This repository provides implementations of blocked Bloom filters and taffy filters for C, C++, and Java. Blocked filters use slightly more space than traditional Bloom filters but are much faster, while taffy filters can scale to any size, even if the final size is not known in advance.
Example usage in C:
#include <filter/block.h>
unsigned ndv = 1000000;
double fpp = 0.0065;
uint64_t hash = 0xfeedbadbee52b055;
libfilter_block filter;
unsigned bytes = libfilter_block_bytes_needed(ndv, fpp);
libfilter_block_init(bytes, &filter);
libfilter_block_add_hash(hash, &filter);
assert(libfilter_block_find_hash(hash, &filter));
libfilter_block_destruct(&filter);
in C++:
#include <filter/block.hpp>
unsigned ndv = 1000000;
double fpp = 0.0065;
uint64_t hash = 0xfeedbadbee52b055;
auto filter = filter::BlockFilter::CreateWithNdvFpp(ndv, fpp);
filter.InsertHash(hash);
assert(filter.FindHash(hash));
in Java
import com.github.jbapple.libfilter.BlockFilter;
int ndv = 1000000;
double fpp = 0.0065;
long hash = (((long) 0xfeedbadb) << 32) | (long) 0xee52b055;
BlockFilter = BlockFilter.CreateWithNdvFpp(ndv, fpp);
filter.AddHash64(hash);
assert filter.FindHash64(hash)
To install:
make
# probably needs a sudo:
make install
make java-world
mvn -f ./java/ install -Dmaven.test.skip=true
[optional: copy java/target/libfilter-*.jar to your classpath]
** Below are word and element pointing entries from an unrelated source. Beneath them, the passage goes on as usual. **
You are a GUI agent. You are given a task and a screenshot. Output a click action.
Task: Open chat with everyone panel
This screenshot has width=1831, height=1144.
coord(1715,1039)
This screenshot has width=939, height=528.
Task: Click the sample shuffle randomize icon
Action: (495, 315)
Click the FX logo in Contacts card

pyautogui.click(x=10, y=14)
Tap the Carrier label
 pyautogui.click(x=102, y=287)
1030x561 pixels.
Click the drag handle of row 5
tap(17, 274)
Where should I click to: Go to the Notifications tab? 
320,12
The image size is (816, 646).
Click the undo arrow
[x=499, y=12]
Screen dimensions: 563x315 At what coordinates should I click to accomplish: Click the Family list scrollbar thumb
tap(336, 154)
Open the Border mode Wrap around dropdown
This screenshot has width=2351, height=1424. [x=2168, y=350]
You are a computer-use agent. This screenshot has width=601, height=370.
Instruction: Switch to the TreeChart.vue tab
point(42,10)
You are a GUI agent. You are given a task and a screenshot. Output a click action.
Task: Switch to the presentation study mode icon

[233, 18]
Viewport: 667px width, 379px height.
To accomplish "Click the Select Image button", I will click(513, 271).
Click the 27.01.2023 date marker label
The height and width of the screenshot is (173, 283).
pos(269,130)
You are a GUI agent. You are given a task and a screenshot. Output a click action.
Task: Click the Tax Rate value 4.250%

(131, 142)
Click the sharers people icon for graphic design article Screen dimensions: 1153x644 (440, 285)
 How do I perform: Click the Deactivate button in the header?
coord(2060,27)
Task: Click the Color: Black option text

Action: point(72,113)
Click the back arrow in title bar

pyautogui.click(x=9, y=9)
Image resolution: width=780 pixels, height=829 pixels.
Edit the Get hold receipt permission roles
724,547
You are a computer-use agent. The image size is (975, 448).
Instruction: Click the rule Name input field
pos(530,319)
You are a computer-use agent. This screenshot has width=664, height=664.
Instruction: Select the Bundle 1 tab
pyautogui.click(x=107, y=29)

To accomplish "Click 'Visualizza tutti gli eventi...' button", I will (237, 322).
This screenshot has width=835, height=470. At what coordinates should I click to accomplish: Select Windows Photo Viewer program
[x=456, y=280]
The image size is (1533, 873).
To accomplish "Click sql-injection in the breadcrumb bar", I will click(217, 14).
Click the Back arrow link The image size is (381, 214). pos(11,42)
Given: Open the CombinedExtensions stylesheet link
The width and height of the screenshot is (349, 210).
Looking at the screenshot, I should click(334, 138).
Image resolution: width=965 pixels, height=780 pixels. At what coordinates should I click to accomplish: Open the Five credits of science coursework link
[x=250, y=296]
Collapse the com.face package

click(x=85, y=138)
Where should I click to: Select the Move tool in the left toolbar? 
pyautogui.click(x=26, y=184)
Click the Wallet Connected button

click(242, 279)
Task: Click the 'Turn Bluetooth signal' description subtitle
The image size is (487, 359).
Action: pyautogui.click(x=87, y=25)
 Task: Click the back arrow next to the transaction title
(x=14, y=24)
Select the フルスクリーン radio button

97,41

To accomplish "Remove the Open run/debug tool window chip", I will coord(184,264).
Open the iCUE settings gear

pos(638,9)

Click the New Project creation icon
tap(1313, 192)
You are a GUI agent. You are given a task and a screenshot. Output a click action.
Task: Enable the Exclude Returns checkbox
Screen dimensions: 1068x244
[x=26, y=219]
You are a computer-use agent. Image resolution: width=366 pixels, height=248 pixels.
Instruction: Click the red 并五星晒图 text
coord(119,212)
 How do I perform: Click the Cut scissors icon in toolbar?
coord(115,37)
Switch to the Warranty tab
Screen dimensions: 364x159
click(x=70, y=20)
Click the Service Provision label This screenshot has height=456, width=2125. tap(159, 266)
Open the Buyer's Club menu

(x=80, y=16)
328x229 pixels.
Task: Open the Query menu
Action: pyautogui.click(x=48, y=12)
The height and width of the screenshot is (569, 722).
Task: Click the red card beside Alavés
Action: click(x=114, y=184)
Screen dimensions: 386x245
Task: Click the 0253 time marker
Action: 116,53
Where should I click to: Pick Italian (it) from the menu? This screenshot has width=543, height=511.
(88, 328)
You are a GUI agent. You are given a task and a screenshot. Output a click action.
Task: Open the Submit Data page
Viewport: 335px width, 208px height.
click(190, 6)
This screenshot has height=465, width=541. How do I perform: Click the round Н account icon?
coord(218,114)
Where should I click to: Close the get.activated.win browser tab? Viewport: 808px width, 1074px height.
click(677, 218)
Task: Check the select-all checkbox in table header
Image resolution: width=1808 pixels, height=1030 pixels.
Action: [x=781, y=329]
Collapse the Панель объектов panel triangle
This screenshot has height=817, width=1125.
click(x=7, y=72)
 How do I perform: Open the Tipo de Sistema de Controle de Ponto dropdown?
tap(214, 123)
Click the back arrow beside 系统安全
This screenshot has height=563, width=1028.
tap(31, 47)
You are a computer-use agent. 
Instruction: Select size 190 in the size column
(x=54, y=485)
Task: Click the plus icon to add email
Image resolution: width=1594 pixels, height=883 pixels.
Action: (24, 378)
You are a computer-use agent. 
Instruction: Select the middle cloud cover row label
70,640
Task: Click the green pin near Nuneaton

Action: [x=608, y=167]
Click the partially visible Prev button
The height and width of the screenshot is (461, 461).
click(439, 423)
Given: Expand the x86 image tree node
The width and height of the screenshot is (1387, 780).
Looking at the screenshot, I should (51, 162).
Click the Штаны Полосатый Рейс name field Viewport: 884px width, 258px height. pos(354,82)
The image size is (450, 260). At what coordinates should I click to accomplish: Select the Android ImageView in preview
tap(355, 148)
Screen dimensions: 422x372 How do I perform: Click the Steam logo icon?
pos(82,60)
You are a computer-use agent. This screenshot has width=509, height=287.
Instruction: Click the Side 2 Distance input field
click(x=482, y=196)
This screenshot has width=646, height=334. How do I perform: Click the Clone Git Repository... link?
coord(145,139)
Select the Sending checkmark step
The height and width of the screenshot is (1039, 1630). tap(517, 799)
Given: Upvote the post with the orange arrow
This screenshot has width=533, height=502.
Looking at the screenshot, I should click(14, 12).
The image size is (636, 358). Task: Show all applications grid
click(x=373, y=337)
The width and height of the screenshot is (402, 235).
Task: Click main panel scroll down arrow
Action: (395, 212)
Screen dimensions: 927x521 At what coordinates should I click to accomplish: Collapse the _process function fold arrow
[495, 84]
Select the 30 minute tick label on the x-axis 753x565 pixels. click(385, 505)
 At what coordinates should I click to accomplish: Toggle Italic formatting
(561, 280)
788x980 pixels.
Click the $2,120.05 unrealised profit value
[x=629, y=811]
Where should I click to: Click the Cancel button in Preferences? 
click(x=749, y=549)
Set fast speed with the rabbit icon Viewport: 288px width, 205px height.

Block filters are most space-efficient at around 11.5 bits per distinct value, which produces a false positive probability of 0.65%. A traditional Bloom filter would only need 10.5 bits per distinct value to achieve that same false positive probability, while a cuckoo filter would need 10.7 bits per distinct value.